Bogota ist riesig. Mit 8-9 Mio Einwohnern ist es eine der groessten Staedte Suedamerikas. Es liegt in den Anden auf etwa 2600m Hoehe und wird im Osten von einer Bergkette gesaeumt. Als Tourist kann oder sollte man sich nur in wenigen Stadtteilen aufhalten. Wenn man jedoch mit dem Taxi oder Bus unterwegs ist, bekommt man durchaus ein Gefuehl fuer ihre Groesse und Diversitaet: Gegenueber von Regierungsgebaeuden ein Viertel oeffentlichen Drogenkonsums, ein Reichtumsgefaelle von Nord nach Sued und so weiter. Daneben ist Bogota auch eine Stadt, die viel Kunst und Kultur zu bieten hat: von der groessten praekolumbischen Goldsammlung weltweit ueber internationale und nationale Kunstmuseen (Botero), einen grossen botanischen Garten, bis hin zu vielfaeltiger Strassenkunst (und das ist nur der Teil, den wir besichtigt haben). Vor allem die Strassenkunst hatte es uns hier angetan. Aufgrund einer Duldung, wie sie auf der Welt sonst kaum zu finden ist, gegenueber dieser oeffentlichen, oft politischen Kunst, sammeln sich hier Kuenstler aus der ganzen Welt, vor allem aber aus Kolumbien. Eine Schaetzung belaeuft sich auf etwa 5000 aktive Sprayer. Viele haben sich hier niedergelassen, um dieser Leidenschaft sorgenloser nachgehen zu koennen. Flaechen gibt es genug und man muss maximal mit einer Geldstrafe rechnen, wenn man erwischt wird. Manche Polizisten seien sogar eher angetan, und wuerden manchmal kuenstlerische Ratschlaege erteilen, anstatt Strafen zu vergeben.
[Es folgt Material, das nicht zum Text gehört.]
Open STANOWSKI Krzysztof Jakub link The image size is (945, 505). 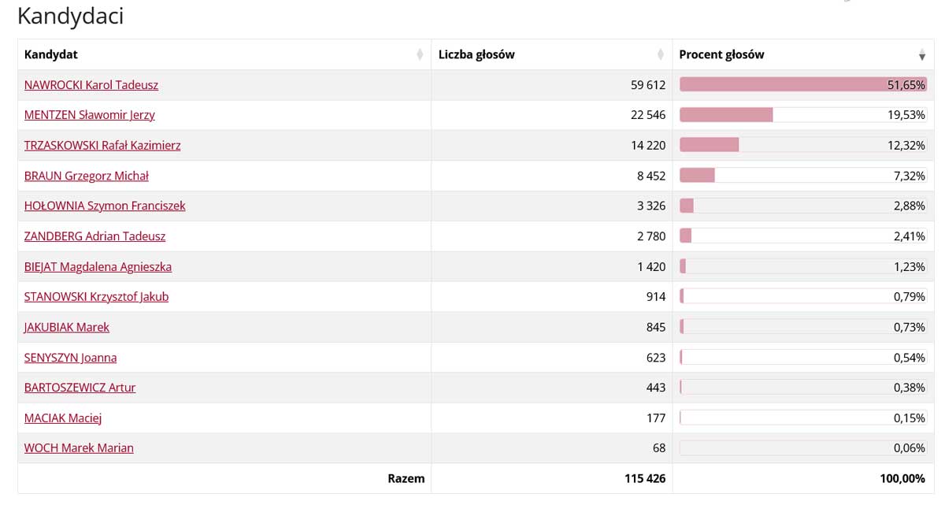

Wir machten die beruehmte Graffiti-Tour mit, auf der uns ueber unterschiedliche Kunstformen, Kuenstler, die Bedingungen, die Stadt, Politik und Geschichte berichtet wurde. Neben verschiedenen Graffitis findet man unter anderem lebensgrosse, den einfachen Leuten gewidmete Statuen, die an den oberen Stockwerken von Haeusern befestigt sind, sowie Sticker an Schildern und Rohren oder Figuren an Hauswaenden. Je nach Kuenstler einfach Bilder zum Ansehen und wirken lassen, oft aber auch Auseinandersetzungen mit der Gesellschaft, Geschichte und Politik. Fast gleich wo man laeuft oder mit dem Taxi unterwegs ist und sich die Strassen und Bilder genauer ansieht, immer wieder entdeckt man kleine, geniale Details. Definitiv ist die Strassenkunst praegend, fast eine Art Wahrzeichen fuer Bogota, was hoffentlich in Zukunft (es gibt einen neuen Buergermeister) so bleibt.   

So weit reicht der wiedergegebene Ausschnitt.